Sunday, February 20, 2011

Yoga, Yoga Everywhere...

My first beloved yoga teacher likes to travel a lot. Over the years she has often sent me pictures of herself doing various yoga poses in various locations—like tree pose in front of the Taj Mahal in India, or against a backdrop of the Rockies. I haven’t traveled far and wide as she has, but when I do go somewhere I often have that same desire to do a yoga pose. Thus, the picture of me above, in Tennessee’s Smoky Mountains, en route to Asheville, North Carolina to visit family (apologies for the imperfect alignment—it was blustery cold and I didn’t want to take my socks off!)
            In fact, one of the handiest and most interesting things about yoga is it’s a very portable form of exercise (yes, you can even “do it” in the car, at your desk, in the bathtub, or on an airplane). But even more portable than the asanas or postures, is the yogic philosophy. It’s pretty much expected that if you are a true yogi or yogini, you will take your yoga with you wherever you go.
            When I began to practice yoga seven years ago there was nothing I wanted more than to do a handstand. I would watch the other more advanced students in my classes with very un-yogic envy, as they all could do handstands, headstands, and arm balances. But though I can now do a handstand wherever I am (as long as there’s a wall), it’s not the poses that challenge me so much as the yogic vow of ahimsa, or non-harming, in thought, word, and deed. And then there’s compassion, acceptance,  forgiveness, nonattachment, and learning to be in the moment. Just to name a few of yoga’s tenets.
            Using yoga in line at the grocery store or bank, when your college kid hasn’t called in a week or more, or when your computer keeps crashing—now that’s really doing yoga. Forget the handstand, the 31-minute chant without wiggling to scratch your nose, or the impossible “side crow” (not, unfortunately, a mixed drink). I guess the same could be said of any religion or philosophy—it’s easier to recite the rules than to actually follow them, and in fact, it’s the very hypocrisy, or, to use a kinder phrase, lack of commitment, that causes many people to give up all together. Though yoga isn’t a religion, you’re just not a yogi if you stand on your hands and then go home and kick your little dog.
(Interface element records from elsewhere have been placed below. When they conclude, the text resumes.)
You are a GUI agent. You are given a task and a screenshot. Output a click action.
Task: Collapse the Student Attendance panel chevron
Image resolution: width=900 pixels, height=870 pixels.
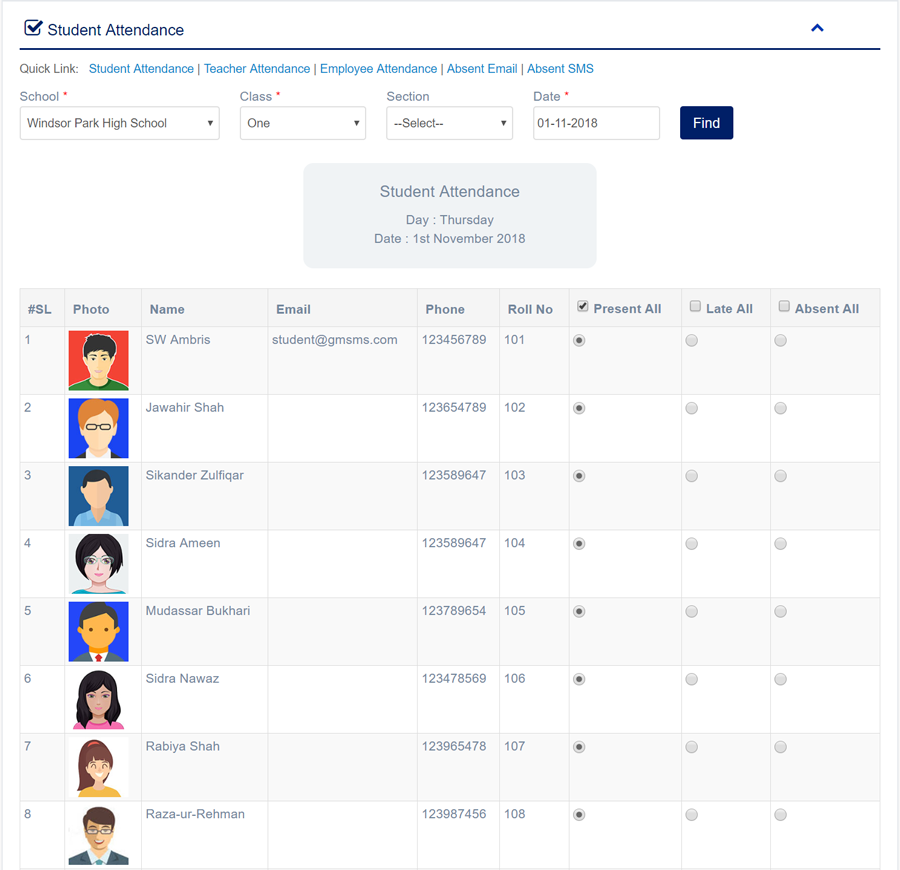[817, 28]
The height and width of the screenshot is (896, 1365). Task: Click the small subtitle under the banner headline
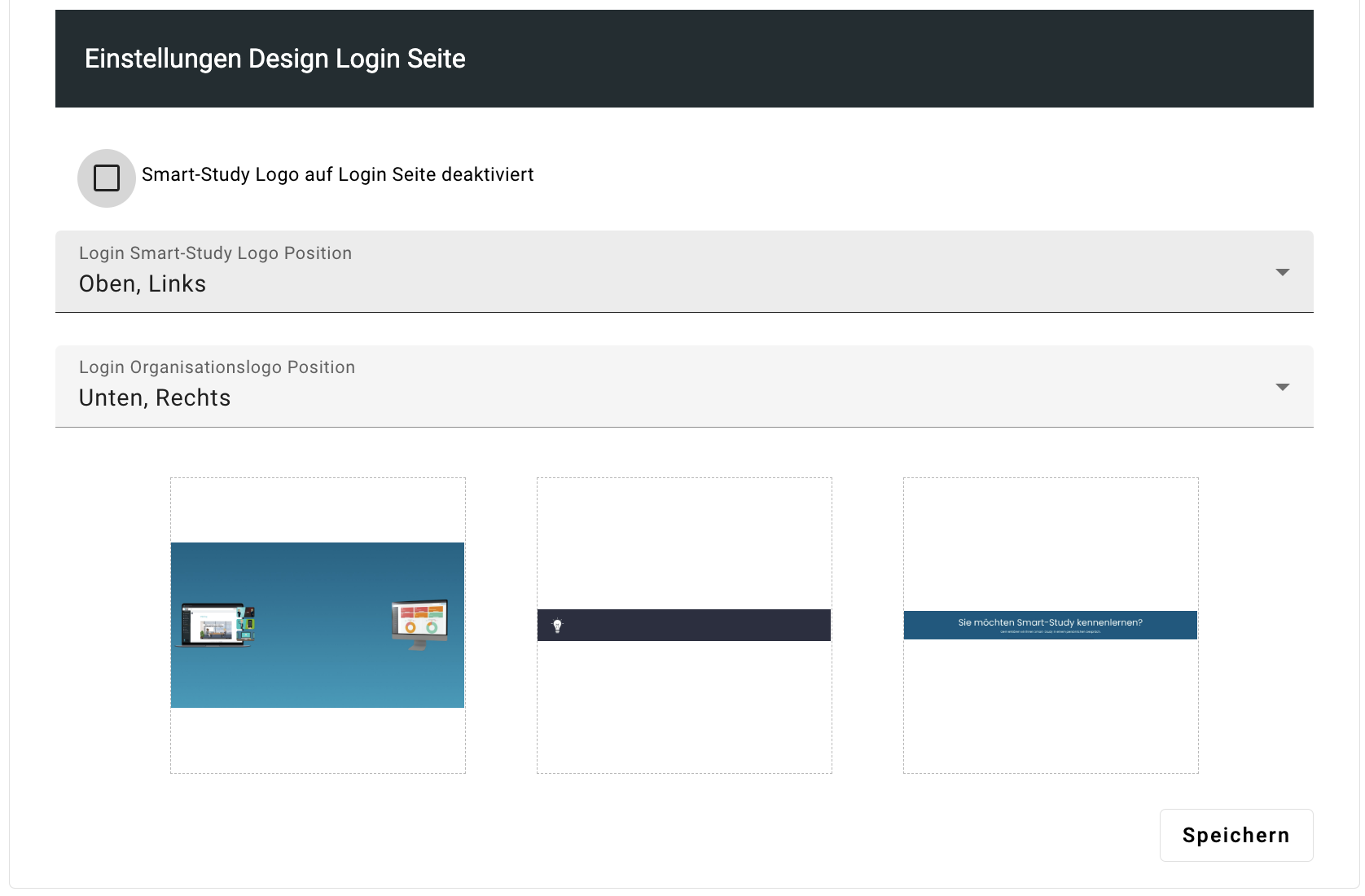coord(1050,632)

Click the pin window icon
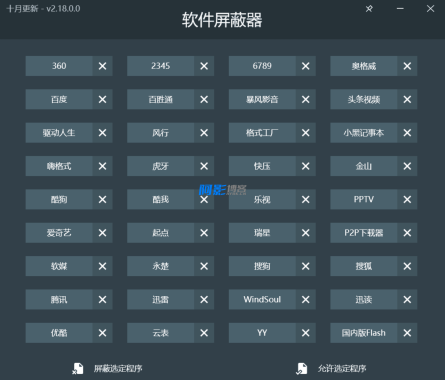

            Anyway, I love taking yoga on the road. And hopefully when I’m far too old and wobbly to balance on a ledge in the mountains (though at 93, B.K.S. Iyengar, one of yoga’s great gurus, is still reportedly proficient at all the asanas), I’ll still have a yoga heart. After all, it’s easy enough to bring a pose along on your travels--harder is remembering to always carry compassion in your back pocket.